╭─ Dataset excerpts

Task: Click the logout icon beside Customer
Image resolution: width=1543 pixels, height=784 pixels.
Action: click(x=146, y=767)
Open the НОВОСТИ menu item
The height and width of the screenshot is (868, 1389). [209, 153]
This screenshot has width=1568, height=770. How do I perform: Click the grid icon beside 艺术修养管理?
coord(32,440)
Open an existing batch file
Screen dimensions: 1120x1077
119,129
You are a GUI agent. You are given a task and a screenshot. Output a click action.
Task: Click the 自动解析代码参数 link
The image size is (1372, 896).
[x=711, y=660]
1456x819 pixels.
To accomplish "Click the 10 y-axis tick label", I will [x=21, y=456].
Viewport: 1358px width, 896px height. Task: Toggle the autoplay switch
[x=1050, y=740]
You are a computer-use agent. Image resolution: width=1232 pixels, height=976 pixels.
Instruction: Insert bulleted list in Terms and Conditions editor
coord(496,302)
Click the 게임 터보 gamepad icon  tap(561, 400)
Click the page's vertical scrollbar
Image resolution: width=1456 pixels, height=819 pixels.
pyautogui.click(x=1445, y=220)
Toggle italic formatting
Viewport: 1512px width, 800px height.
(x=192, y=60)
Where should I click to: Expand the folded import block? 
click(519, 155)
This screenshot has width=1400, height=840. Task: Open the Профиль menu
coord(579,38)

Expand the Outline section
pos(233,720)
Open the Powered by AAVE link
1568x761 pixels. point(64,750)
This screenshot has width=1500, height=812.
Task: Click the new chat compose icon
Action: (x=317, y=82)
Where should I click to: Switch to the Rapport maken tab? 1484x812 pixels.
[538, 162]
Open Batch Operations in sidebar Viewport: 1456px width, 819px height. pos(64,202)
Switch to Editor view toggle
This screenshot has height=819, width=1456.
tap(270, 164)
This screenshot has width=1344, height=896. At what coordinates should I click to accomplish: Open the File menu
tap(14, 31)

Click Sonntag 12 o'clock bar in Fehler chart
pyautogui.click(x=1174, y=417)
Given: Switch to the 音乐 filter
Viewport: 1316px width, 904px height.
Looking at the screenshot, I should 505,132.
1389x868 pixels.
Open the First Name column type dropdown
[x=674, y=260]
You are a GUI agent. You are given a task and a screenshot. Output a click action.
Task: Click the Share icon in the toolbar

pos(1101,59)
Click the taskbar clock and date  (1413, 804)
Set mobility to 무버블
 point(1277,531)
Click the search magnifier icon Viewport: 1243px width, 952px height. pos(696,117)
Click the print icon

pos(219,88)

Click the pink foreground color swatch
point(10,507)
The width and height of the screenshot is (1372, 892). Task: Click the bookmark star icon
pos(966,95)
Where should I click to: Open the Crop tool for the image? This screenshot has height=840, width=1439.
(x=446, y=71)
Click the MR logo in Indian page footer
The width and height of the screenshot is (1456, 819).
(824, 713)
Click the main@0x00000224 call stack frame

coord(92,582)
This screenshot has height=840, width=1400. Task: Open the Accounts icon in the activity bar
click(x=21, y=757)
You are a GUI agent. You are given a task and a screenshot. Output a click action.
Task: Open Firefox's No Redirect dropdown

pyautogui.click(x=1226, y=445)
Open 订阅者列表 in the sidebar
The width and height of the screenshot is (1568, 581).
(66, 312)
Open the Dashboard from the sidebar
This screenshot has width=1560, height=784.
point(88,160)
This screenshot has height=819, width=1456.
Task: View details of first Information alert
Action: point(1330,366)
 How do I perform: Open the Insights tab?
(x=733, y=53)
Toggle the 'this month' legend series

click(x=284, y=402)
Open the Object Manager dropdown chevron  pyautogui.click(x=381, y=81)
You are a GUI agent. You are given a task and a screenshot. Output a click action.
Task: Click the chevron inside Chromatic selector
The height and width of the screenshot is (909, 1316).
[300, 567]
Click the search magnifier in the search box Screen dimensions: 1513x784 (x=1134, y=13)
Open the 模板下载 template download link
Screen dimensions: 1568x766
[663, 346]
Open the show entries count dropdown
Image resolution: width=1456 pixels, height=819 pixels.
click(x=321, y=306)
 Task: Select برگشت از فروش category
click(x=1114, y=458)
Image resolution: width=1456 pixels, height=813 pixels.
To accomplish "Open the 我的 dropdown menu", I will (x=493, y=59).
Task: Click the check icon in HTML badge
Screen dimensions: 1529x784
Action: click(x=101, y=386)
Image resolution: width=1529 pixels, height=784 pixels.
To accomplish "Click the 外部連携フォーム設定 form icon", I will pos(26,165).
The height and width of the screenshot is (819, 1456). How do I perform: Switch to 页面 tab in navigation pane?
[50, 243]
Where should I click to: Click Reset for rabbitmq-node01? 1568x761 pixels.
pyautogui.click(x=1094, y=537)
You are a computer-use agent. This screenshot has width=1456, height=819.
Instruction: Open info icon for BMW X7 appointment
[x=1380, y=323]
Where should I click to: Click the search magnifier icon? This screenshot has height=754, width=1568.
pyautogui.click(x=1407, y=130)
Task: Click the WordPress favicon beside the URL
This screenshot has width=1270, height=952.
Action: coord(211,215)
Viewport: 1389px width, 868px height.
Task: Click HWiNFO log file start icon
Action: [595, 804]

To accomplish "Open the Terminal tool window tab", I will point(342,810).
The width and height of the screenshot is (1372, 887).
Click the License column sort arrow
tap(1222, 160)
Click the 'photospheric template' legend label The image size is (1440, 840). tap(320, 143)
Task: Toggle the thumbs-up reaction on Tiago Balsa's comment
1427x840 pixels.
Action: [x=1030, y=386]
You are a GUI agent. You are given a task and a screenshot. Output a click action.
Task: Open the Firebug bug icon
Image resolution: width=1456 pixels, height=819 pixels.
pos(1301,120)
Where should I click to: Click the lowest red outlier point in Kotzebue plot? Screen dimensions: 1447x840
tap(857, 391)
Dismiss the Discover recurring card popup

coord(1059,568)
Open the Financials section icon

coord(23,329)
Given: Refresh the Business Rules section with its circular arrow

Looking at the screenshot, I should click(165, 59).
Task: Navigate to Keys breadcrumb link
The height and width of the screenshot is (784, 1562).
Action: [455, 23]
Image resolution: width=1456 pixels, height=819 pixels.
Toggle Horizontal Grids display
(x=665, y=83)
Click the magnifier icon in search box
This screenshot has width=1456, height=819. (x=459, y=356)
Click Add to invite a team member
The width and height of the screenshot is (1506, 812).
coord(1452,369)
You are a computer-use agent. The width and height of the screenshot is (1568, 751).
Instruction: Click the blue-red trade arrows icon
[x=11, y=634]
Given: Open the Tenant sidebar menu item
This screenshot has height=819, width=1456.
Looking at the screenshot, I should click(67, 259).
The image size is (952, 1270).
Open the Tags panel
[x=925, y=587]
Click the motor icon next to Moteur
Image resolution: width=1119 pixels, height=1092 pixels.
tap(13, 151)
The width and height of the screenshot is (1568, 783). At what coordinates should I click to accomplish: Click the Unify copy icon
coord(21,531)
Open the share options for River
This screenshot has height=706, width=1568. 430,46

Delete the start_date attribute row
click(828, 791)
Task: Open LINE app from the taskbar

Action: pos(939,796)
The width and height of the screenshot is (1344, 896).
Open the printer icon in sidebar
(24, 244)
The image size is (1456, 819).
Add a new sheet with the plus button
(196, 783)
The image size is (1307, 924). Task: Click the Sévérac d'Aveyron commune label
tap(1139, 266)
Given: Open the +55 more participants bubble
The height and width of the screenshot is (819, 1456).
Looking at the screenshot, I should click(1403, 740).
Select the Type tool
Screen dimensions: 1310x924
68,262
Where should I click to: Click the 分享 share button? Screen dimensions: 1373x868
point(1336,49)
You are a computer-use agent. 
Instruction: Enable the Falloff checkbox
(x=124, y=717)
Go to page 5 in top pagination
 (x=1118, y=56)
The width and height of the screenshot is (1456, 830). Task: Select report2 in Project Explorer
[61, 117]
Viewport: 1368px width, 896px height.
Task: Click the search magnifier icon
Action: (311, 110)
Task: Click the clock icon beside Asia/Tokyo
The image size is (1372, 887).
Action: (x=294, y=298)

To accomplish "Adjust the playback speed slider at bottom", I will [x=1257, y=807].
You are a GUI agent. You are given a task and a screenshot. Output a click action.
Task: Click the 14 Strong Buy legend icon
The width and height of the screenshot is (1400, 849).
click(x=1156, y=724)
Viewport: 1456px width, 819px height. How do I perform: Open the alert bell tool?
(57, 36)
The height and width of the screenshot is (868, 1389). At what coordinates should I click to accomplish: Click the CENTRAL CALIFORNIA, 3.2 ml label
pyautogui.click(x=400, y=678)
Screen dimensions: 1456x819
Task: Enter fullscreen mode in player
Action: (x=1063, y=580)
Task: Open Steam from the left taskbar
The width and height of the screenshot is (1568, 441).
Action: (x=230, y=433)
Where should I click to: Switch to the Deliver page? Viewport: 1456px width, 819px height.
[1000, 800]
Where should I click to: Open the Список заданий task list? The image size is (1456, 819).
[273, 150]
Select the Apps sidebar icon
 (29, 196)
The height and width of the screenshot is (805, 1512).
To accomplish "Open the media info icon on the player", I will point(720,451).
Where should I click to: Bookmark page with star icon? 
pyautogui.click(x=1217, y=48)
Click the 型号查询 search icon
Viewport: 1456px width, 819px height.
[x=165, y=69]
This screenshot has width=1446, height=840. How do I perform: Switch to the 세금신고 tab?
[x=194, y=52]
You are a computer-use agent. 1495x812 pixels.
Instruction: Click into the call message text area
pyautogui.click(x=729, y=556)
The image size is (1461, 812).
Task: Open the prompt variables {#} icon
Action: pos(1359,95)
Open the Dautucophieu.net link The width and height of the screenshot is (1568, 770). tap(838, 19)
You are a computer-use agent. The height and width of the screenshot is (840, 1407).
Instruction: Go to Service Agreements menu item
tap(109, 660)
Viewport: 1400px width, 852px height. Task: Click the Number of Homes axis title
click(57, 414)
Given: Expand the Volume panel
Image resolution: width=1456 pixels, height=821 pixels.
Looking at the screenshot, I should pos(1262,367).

╰─

**Activity**.
Review the preceding data and report every line that includes the string "chevron".

**Result**.
Open the Object Manager dropdown chevron  pyautogui.click(x=381, y=81)
Task: Click the chevron inside Chromatic selector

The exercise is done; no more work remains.